Le président Xi Jinping
Et certes, ce sont les plus pauvres qui trinqueront ; il est faux de dire que le virus est égal pour tous, il a évidemment une forte préférence pour les habitants des barriadas, des bidonvilles et des zones déjà en souffrance, combien de pertes vont enregistrer Lagos ? Dacca ? Calcutta ? Aux Etats-Unis ce sont les noirs on le sait qui détiennent aujourd’hui le triste record de l’infection ; et chez Bolsonaro, qui prophétise plus de dégâts pour l’économie de son pays que pour sa population, ce sont les favelas. Ces deux dirigeants américains peuvent s’en féliciter, après tout le Covid les débarrasse de bouches inutiles, de traîne-savates ou de loqueteux… Mais les Chinois surtout se frottent les mains, s’ils songent aux juteux achats qu’ils vont pouvoir passer dans une Europe blessée, dans une Afrique au bord de la faillite.
Je lis ces jours-ci La Peste de Camus, que je n’avais jamais ouvert : belle anticipation du délabrement, de la peur, mais aussi du courage et des réflexions morales engendrés par le fléau.

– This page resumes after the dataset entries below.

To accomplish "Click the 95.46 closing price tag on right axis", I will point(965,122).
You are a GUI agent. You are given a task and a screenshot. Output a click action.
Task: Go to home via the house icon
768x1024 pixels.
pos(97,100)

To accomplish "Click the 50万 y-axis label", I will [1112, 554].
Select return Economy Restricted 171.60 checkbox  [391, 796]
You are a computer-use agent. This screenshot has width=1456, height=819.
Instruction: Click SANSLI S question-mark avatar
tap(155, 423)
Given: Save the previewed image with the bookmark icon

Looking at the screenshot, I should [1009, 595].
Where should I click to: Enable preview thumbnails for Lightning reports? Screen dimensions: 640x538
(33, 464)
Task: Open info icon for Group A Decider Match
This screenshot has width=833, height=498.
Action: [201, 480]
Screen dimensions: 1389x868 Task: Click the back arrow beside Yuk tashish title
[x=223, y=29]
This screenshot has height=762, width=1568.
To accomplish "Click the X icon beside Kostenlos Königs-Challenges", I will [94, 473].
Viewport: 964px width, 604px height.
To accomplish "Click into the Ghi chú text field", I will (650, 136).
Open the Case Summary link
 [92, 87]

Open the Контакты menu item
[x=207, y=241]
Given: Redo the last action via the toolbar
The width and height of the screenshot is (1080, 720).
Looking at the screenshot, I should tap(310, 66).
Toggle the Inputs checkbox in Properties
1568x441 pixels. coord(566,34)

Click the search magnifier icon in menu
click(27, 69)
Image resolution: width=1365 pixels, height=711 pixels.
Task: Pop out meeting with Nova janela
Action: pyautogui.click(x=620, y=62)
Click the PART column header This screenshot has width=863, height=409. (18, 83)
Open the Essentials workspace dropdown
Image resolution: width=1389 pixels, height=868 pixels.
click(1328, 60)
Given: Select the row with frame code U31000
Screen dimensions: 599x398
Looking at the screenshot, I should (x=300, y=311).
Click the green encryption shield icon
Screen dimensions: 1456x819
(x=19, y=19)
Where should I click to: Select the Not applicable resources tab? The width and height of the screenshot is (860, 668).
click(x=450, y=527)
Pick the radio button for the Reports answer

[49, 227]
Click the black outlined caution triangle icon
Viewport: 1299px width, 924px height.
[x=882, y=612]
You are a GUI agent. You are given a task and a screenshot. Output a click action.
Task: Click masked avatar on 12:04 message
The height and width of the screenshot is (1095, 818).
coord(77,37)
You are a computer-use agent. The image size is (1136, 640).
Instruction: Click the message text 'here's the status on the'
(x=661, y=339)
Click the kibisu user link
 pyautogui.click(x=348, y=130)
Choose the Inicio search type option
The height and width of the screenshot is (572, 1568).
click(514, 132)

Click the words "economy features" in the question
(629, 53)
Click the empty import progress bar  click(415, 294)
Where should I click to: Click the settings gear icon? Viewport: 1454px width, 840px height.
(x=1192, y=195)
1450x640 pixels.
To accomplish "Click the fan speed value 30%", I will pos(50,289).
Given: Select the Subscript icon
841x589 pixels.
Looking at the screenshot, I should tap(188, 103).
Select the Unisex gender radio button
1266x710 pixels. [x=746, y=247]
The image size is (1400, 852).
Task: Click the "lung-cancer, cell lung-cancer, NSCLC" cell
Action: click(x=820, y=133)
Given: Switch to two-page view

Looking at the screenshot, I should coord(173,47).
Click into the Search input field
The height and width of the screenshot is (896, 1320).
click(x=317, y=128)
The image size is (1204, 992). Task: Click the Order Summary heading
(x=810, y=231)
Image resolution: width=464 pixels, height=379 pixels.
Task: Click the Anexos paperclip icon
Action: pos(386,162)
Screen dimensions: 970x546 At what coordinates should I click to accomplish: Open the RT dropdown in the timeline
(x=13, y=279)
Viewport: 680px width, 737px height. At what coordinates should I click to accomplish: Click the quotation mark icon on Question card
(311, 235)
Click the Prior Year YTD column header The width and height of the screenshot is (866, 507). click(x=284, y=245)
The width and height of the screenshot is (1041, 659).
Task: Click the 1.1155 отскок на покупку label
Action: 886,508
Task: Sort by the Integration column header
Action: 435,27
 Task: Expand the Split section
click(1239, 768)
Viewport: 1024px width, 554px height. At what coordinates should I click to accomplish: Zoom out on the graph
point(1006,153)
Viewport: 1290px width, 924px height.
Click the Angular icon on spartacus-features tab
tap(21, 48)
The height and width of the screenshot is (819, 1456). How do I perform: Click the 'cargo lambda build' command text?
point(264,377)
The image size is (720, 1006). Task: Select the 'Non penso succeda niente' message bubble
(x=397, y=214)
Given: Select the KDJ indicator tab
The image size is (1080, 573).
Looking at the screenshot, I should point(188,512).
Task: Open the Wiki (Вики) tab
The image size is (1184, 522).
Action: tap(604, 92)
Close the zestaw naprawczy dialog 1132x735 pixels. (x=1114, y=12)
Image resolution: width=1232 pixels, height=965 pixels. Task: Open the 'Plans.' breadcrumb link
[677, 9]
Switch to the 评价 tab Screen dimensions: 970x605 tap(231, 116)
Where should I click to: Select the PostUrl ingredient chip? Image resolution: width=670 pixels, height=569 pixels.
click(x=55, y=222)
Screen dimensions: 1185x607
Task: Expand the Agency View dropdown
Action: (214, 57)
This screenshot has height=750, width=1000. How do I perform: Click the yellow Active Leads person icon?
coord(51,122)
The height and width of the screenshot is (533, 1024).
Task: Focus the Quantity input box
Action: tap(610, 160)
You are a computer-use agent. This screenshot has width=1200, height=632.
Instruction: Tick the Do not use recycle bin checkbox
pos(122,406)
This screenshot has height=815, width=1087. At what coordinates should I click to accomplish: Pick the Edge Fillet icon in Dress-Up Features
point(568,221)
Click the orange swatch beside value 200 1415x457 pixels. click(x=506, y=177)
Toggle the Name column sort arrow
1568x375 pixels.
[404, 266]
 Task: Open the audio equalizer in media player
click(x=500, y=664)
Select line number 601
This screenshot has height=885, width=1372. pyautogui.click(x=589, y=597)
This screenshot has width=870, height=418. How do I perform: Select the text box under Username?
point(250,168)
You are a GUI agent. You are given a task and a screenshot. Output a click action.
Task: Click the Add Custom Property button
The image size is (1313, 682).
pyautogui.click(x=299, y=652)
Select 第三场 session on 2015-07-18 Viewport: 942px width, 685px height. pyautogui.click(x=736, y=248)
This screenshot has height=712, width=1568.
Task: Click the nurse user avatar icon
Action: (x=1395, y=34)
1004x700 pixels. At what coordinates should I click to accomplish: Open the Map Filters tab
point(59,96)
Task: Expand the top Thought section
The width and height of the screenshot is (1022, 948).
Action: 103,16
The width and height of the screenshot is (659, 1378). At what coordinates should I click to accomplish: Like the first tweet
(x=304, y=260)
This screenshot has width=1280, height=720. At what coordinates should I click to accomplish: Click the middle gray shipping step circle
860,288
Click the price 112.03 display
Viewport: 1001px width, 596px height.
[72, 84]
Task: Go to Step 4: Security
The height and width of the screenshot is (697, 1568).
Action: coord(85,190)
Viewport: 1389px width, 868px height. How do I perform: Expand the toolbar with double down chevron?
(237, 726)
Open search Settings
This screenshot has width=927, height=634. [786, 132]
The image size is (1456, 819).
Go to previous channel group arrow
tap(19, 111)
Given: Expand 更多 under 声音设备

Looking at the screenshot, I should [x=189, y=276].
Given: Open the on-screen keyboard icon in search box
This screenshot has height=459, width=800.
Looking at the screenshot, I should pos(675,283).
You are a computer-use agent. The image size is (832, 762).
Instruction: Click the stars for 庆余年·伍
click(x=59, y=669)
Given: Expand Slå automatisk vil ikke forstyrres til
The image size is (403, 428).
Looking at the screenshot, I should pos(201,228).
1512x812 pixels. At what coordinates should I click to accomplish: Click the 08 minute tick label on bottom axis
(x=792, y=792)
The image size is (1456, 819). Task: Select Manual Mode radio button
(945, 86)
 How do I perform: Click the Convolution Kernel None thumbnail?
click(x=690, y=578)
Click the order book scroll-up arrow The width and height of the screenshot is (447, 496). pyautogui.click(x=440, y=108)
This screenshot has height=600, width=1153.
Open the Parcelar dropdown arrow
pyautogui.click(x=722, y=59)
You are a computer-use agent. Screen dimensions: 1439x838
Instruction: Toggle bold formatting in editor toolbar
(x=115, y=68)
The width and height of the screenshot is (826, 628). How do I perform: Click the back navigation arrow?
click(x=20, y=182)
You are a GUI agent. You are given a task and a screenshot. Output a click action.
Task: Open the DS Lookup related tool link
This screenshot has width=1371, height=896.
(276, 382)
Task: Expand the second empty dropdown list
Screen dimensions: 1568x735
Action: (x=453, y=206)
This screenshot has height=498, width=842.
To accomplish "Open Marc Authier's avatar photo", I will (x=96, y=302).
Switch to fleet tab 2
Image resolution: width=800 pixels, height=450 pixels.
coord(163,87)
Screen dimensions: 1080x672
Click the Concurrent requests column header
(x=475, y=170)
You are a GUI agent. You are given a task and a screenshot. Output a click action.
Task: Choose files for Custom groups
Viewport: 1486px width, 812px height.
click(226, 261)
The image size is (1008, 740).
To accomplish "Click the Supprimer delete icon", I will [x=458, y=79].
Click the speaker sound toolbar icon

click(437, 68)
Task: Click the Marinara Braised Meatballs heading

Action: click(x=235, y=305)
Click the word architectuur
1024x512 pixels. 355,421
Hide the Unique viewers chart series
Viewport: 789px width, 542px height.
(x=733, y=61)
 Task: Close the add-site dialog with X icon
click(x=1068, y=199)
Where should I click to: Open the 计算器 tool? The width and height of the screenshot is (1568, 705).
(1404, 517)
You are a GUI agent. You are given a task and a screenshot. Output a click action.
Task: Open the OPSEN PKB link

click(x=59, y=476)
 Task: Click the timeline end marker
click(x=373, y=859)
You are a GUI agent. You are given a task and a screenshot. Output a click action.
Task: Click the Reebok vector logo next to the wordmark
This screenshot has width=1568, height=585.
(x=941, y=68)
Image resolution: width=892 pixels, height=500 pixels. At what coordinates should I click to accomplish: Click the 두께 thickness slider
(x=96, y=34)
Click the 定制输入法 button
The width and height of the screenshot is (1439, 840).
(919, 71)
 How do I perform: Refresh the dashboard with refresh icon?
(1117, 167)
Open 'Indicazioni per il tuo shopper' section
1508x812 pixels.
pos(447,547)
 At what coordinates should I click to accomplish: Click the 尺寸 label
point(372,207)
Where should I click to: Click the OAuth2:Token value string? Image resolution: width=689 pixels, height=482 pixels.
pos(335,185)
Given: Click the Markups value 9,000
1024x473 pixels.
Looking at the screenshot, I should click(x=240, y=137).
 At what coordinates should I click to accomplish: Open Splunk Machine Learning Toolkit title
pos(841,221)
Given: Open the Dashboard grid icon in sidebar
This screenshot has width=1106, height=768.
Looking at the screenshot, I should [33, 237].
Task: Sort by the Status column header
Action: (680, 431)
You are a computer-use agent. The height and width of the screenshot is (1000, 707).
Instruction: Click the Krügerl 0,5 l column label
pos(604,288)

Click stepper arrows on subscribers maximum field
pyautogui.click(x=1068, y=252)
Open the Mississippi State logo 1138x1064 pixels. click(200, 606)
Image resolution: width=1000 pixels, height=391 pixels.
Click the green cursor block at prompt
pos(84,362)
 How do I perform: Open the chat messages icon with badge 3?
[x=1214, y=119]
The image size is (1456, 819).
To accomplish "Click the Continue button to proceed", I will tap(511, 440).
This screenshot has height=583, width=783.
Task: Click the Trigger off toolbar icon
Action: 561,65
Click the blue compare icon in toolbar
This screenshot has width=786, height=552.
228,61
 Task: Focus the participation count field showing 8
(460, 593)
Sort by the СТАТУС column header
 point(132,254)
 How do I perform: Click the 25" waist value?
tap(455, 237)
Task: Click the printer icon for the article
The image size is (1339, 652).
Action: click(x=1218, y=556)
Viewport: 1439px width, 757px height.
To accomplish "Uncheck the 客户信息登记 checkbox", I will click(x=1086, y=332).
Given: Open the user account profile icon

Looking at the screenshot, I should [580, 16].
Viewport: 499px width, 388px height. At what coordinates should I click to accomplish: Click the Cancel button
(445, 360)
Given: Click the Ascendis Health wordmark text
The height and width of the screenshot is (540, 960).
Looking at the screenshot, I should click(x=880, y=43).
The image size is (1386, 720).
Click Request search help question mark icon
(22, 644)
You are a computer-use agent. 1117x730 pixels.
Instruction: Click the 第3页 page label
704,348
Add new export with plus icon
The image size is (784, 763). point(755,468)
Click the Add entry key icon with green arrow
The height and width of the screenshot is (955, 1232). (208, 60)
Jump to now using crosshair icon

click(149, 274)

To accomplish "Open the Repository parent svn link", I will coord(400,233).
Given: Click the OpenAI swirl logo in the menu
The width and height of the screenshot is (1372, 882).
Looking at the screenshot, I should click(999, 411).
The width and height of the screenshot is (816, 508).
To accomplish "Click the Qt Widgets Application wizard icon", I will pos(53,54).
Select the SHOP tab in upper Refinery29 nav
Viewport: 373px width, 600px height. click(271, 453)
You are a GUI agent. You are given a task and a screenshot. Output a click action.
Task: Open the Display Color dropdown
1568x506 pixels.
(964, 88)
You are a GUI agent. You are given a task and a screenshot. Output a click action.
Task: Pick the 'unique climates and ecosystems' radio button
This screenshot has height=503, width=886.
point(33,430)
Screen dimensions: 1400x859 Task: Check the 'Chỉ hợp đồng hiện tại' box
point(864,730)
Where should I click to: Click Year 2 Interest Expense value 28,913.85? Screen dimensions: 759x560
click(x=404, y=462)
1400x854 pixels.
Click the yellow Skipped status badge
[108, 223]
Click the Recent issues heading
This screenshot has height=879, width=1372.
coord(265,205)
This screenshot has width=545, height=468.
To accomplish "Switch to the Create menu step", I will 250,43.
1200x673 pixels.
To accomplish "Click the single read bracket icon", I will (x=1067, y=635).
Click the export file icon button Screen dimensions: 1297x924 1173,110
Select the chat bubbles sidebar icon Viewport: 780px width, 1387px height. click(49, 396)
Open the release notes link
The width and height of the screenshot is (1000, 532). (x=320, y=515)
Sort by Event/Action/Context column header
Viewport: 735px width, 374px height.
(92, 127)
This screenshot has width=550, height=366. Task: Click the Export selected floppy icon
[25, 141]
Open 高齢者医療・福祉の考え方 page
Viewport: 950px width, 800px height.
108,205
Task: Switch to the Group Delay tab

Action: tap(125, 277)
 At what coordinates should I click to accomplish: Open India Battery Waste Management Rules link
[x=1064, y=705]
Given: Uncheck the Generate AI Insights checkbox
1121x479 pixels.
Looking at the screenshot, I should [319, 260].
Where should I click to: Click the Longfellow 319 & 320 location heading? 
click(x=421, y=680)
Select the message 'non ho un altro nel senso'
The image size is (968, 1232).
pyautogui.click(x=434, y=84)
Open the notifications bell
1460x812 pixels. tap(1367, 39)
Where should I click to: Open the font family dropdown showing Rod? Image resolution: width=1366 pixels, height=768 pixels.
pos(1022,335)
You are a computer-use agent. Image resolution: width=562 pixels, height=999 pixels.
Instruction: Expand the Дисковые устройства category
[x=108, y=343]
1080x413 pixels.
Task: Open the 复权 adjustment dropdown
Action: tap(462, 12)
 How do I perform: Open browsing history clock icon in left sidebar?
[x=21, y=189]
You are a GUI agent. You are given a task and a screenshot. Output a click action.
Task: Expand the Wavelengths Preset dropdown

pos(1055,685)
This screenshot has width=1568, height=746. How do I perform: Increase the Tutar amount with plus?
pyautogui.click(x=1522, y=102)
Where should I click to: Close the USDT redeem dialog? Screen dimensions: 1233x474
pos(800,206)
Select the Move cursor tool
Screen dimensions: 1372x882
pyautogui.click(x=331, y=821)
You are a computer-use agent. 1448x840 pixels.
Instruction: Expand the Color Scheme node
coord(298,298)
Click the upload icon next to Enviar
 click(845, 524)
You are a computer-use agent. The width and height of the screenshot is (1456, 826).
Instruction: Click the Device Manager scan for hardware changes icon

Ce beau livre toutefois ne peut servir de miroir exact à ce que nous vivons, la peste imaginée par Camus ne profite à personne, et ne peut être instrumentée. Il n’en va pas tout-à-fait de même avec notre virus.
Oui, le temps est venu chez nous de tirer profit de cette crise pour repenser nos habitudes et remettre à plat nos engagements, nos déséquilibres sociétaux, nos choix économiques et politiques… Mais au plan géopolitique, plus cyniquement, c’est le triomphe d’un business plus agressif qui s’annonce, et le bond en avant économique et diplomatique d’une Chine qui n’a pas vu venir, elle non plus, la pandémie, mais qui a compris tous les bénéfices de la situation où elle nous a, de fait, collectivement plongés.